China moves to curb nationwide protests

Students light candles on the campus of the Chinese University of Hong Kong, in solidarity with protests held on the mainland over Beijing’s Covid-19 restrictions, in Hong Kong on November 28, 2022. Hundreds of people have taken to the streets in China’s major cities in a rare outpouring of public anger against the state over its zero-Covid policy. (Photo by Peter PARKS / AFP)

Chinese security forces detained people and appeared to prevent a planned protest on Monday as authorities worked to stamp out widening dissent seeking political freedoms and an end to Covid lockdowns.

People have taken to the streets in major cities and gathered at university campuses across China in a wave of protests not seen since pro-democracy rallies in 1989 were crushed.

A deadly fire last week in Urumqi, the capital of northwest China’s Xinjiang region, was the catalyst for the public anger, with many blaming Covid-19 lockdowns for hampering rescue efforts.

Beijing accused “forces with ulterior motives” for linking the fire to Covid measures, saying on Monday local authorities had “made clear the facts and refuted this information and smears”.

At an area in the economic hub of Shanghai where demonstrators gathered at the weekend, AFP witnessed police leading three people away. China’s censors also worked to scrub signs of the social media-driven rallies.
══════════
USING THE INFORMATION:
1. Retype the part of the China protest article between "China moves to" and "1989 were crushed.", inclusive.
2. For each statement, say yes or no according to the China protest article, and quote the words of the article that decide it.
(a) The deadly fire happened in Urumqi, the capital of Xinjiang.
(b) AFP saw police lead five people away in Shanghai.
(c) Beijing agreed that Covid measures had hampered rescue efforts in the fire.
3. According to the China protest article, the wave of protests has not been seen since what event?

DATA BELOW:
══════════
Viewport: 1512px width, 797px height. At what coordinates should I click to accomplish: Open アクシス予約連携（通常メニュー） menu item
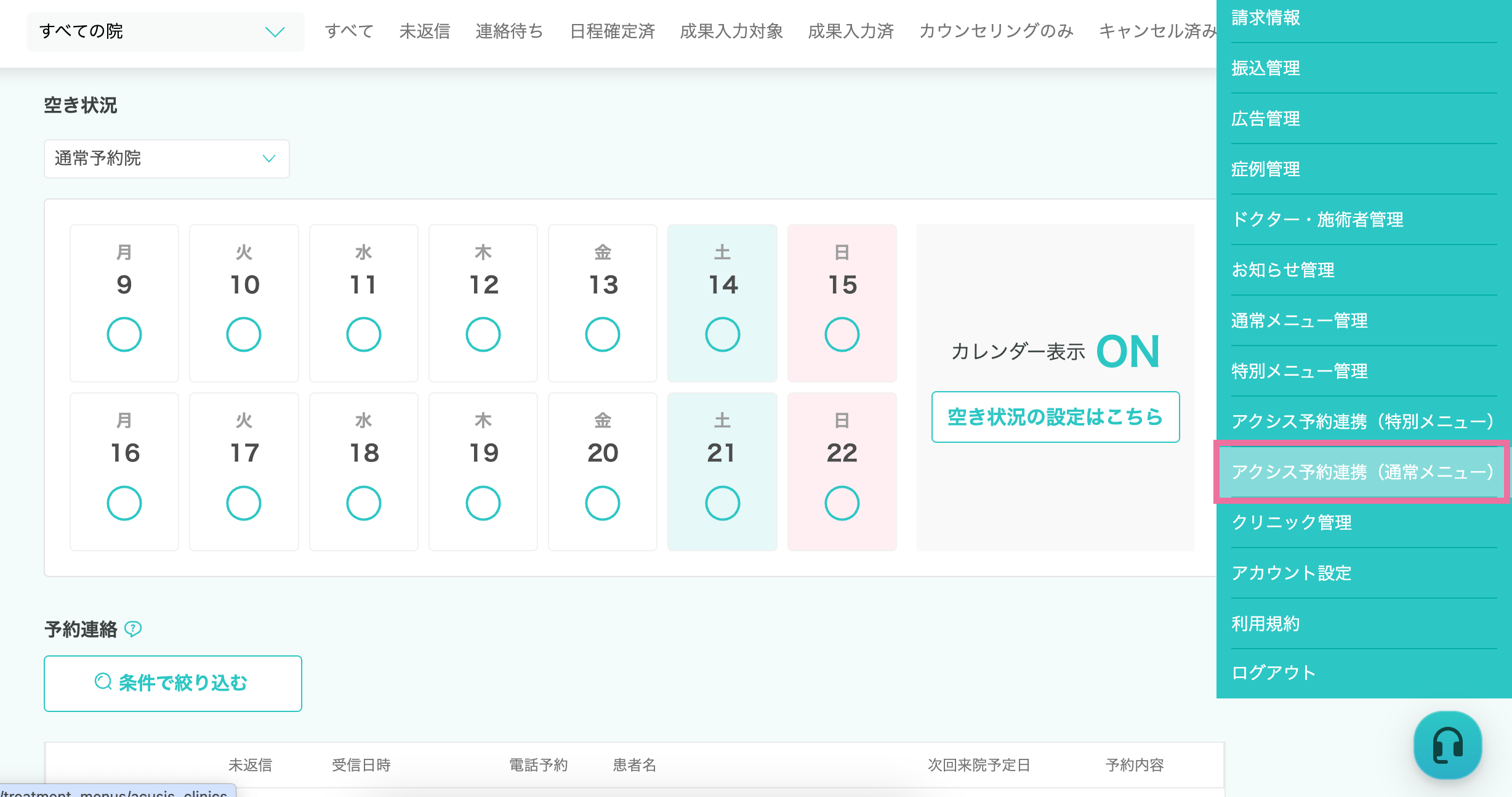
══════════
SET OF ANSWERS:
1.
China moves to curb nationwide protests

Students light candles on the campus of the Chinese University of Hong Kong, in solidarity with protests held on the mainland over Beijing’s Covid-19 restrictions, in Hong Kong on November 28, 2022. Hundreds of people have taken to the streets in China’s major cities in a rare outpouring of public anger against the state over its zero-Covid policy. (Photo by Peter PARKS / AFP)

Chinese security forces detained people and appeared to prevent a planned protest on Monday as authorities worked to stamp out widening dissent seeking political freedoms and an end to Covid lockdowns.

People have taken to the streets in major cities and gathered at university campuses across China in a wave of protests not seen since pro-democracy rallies in 1989 were crushed.

2.
(a) Yes: "A deadly fire last week in Urumqi, the capital of northwest China’s Xinjiang region"
(b) No: "AFP witnessed police leading three people away"
(c) No: "Beijing accused “forces with ulterior motives” for linking the fire to Covid measures"

3. Since pro-democracy rallies in 1989 were crushed.